Note that I am an ACUTE (NOT chronic) pain specialist. I am an Anesthesiologist, and I work at a major trauma hospital (the 3rd busiest Level 1 Trauma Center in the U.S.) in Memphis where I relieve pain and suffering after surgery/trauma by utilizing techniques and medications that minimize the need for opioids and also often hasten recovery. I was in private practice for 12 years where I honed these skills. When I was recruited into academics at UTHSC/ROH, I started focusing on major traumatic injuries. We are now leaders in the country in applying continuous peripheral nerve blocks to traumatic injury.
The opioid crisis claims the lives of American citizens (very often starting after exposure during surgery or trauma) every 11 minutes. Having surgery and even receiving an opioid prescription when leaving the hospital is a Risk Factor for long term use and substance use disorder (addiction). Even 1 week exposure to opioids could begin some of us on a life-altering path of addiction.
Addiction hits all classes, races, and professions. Avoiding exposure is key in preventing addiction and in 're-triggering' those who have recovered. The 'minor' consequences of opioids (constipation, nausea, 'foggy-headedness', confusion) are not minor for individual patients, and they have significant, and often unrecognized, financial consequences. Further, patient call back studies confirm over and over that post-surgical pain is still not well controlled.

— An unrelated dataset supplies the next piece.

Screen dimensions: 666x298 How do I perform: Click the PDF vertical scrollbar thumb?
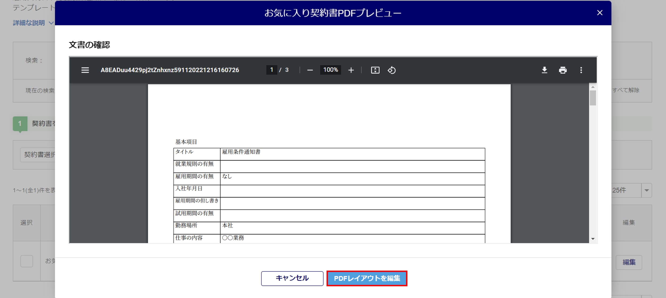(593, 98)
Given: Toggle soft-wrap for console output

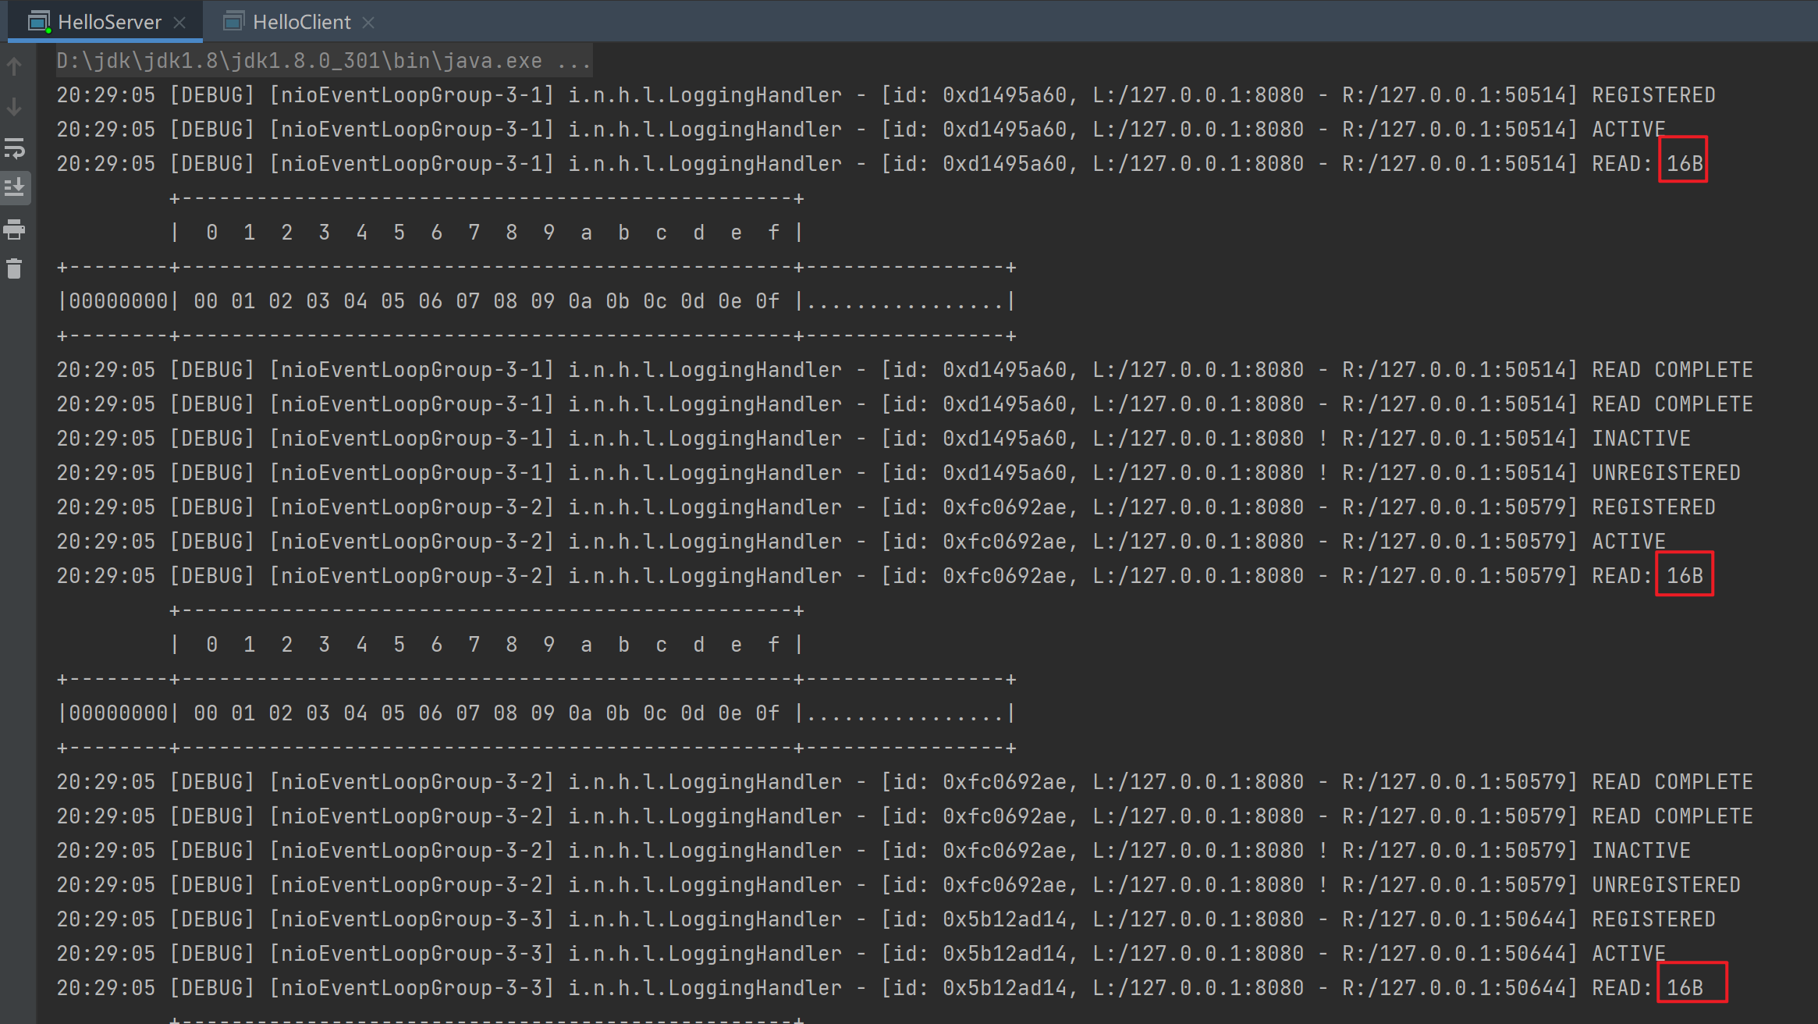Looking at the screenshot, I should pyautogui.click(x=14, y=148).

Most patients, physicians, hospital administrators, insurance carriers believe the only options are: PAIN or OPIOIDS. You should not believe that at all! The combination of MMA (multimodal analgesia - several non-opioid medications used together) and regional anesthesia (nerve blocks using local anesthetics -sort of like the dentist uses) that can be done nearly anywhere in the body can dramatically improve outcomes, patient satisfaction and reduce opioids. Now, utilizing ultrasound technology and tiny catheters with a bedside procedure, numbing medicine can be reliably delivered to hide pain for days or weeks! Even the horrible injuries (like rib fractures or limb amputations or both) that we see at ROH, we can reduce opioid use dramatically - sometimes by 90-100%!
There are many compelling reasons to implement these techniques and strategies in other hospitals, and it takes a system-wide approach to find success. Presently, not enough physicians are trained adequately to perform these techniques, and (although the literature is clear about the positive patient-centered & financial outcomes), there is always difficulty in shifting from the 'status quo', and there is inadequate incentive for hospitals and physicians to change practice. I believe when patients become aware that they have better pain control options, and they don't have to choose between pain or opioids (or both!), things will change. I have been in hospitals that 'stole' many, many cases from nearby towns JUST because we were using these strategies. I also believe that when hospital administrators realize that they are hemorrhaging money with their current over-reliance on opioids that change will occur. I believe that when insurance carriers and government organizations realize that 6-7% of 40-50 million surgical patients will become long-term opioid users after surgery with our common (out-dated) ways of controlling pain after surgery...and that they spend $15,000/year more caring for these patients, then change will occur.
I want people out there to know that they have much better options available and that they should seek out hospitals and physicians who practice in this way. The benefits to some patient populations is greatly magnified. Individual patients and family members can create the incentive that is needed to bring about change. Sometimes I don't think that I can keep up the fight to make this change a reality. It would be far less stress and strain for me to 'just do regular Anesthesia.' Whenever I get to this point, I will run into an appreciative patient or family member or surgeon, or I will see a previous patient on Facebook, and that always seems to remind me that I've gone way too far to give up now.
I am working with colleagues from Penn State and UAB on a $7 million NIH-funded grant proposal to study how acute pain after rib fractures turns into chronic pain. I have been speaking at academic meetings, universities and local hospitals on this topic over the past few years with a recent visit to Penn State and an upcoming workshop at Emory University. I am also speaking on a few podcasts for the Trauma Anesthesiology Society about some newer types of continuous peripheral nerve blocks used for rib fractures. I hope to initiate training courses through UTHSC and start a Fellowship program for graduating Anesthesiology Residents to study this sub-specialty of Anesthesiology.